[Task goal] Copy out the data from the line containing "Click the Gateway field label" to its last line, exactly. No pictures.

Stored dataset items
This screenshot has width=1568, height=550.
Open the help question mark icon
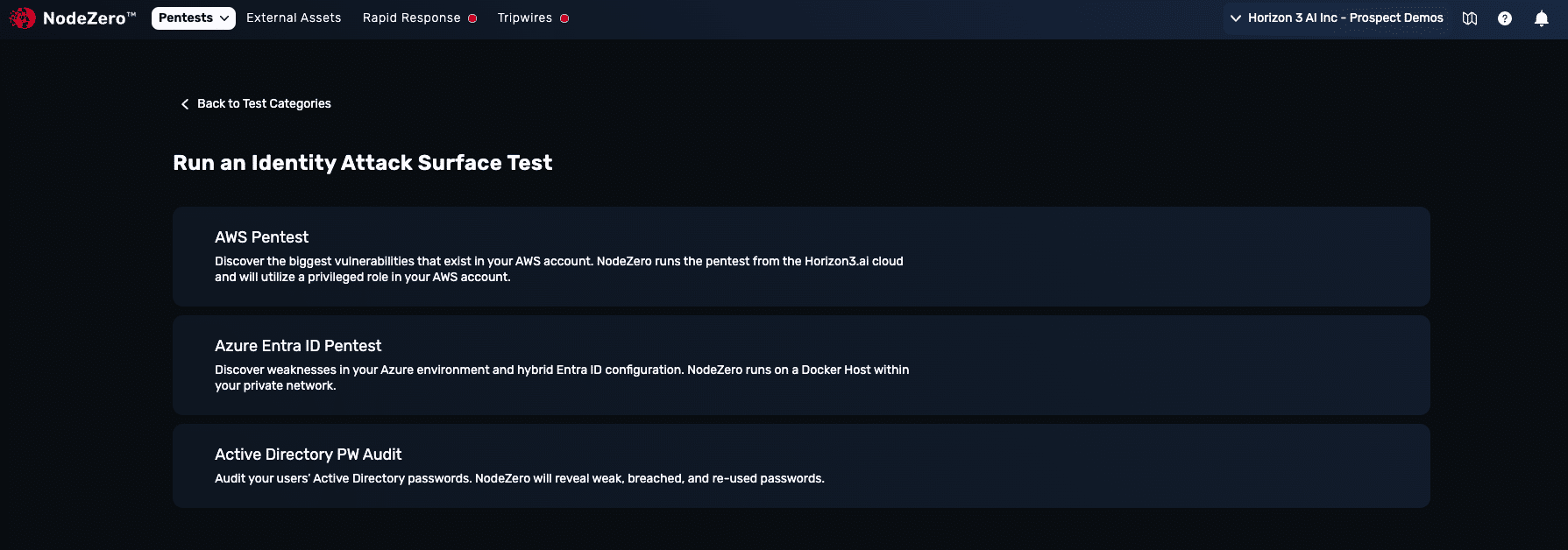coord(1505,18)
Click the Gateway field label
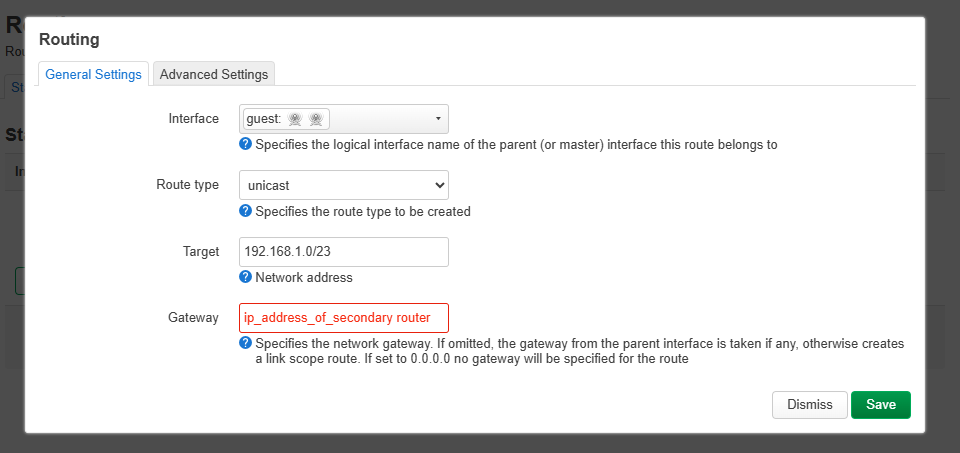The height and width of the screenshot is (453, 960). (193, 318)
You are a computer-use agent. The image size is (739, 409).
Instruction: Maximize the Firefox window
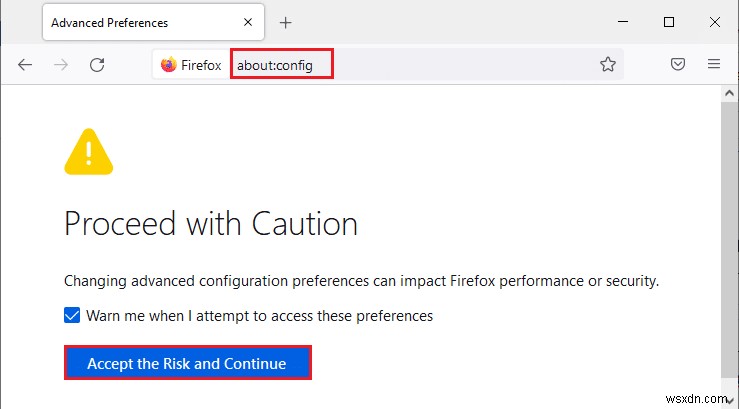pos(669,22)
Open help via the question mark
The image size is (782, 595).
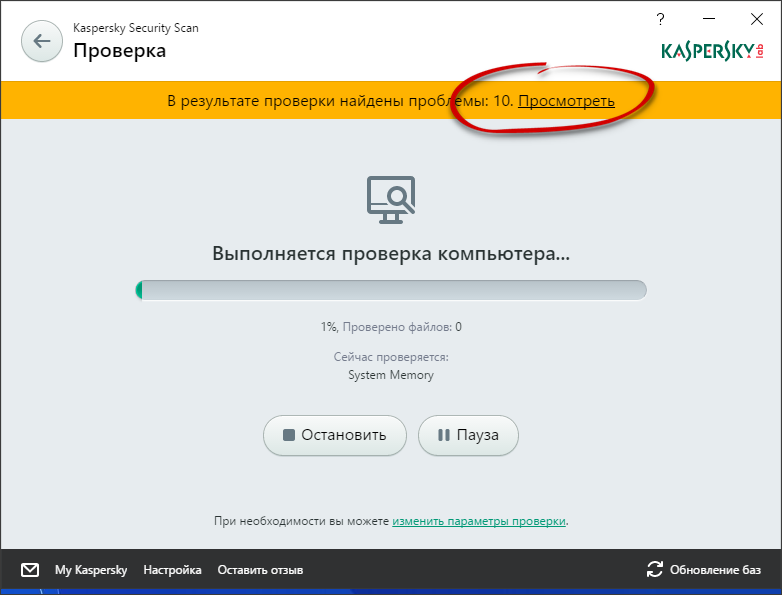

[Response to the task]
Click the Gateway field label
The height and width of the screenshot is (453, 960). (193, 318)
You are a computer-use agent. The image size is (739, 409).
Instruction: Maximize the Firefox window
pos(669,22)
Open help via the question mark
The image size is (782, 595).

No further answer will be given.